What you should do: Below are the records; copy exactly the stretch from the line containing "This screenshot has height=452, width=400." through the line containing "Task: Open the Twitter social icon", both ends included, and nothing else.
▼
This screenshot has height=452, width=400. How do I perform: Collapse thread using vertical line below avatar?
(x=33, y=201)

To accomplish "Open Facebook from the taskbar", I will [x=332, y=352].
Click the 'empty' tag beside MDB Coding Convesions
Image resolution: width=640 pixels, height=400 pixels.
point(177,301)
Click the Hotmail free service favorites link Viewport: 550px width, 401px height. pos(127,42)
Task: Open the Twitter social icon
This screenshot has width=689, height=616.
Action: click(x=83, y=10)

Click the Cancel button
▲
▼
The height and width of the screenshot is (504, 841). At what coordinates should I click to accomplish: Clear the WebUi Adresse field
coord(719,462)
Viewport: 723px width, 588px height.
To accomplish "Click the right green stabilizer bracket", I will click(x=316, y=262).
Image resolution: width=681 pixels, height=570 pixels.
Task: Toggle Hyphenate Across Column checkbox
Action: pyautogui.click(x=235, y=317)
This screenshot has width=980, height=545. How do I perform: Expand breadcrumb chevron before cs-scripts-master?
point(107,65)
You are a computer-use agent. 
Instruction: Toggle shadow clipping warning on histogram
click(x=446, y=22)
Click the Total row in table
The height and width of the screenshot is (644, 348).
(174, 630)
▲
Result of this task:
This screenshot has height=452, width=400. How do I perform: Collapse thread using vertical line below avatar?
(x=33, y=201)

To accomplish "Open Facebook from the taskbar", I will [x=332, y=352].
Click the 'empty' tag beside MDB Coding Convesions
Image resolution: width=640 pixels, height=400 pixels.
point(177,301)
Click the Hotmail free service favorites link Viewport: 550px width, 401px height. pos(127,42)
Task: Open the Twitter social icon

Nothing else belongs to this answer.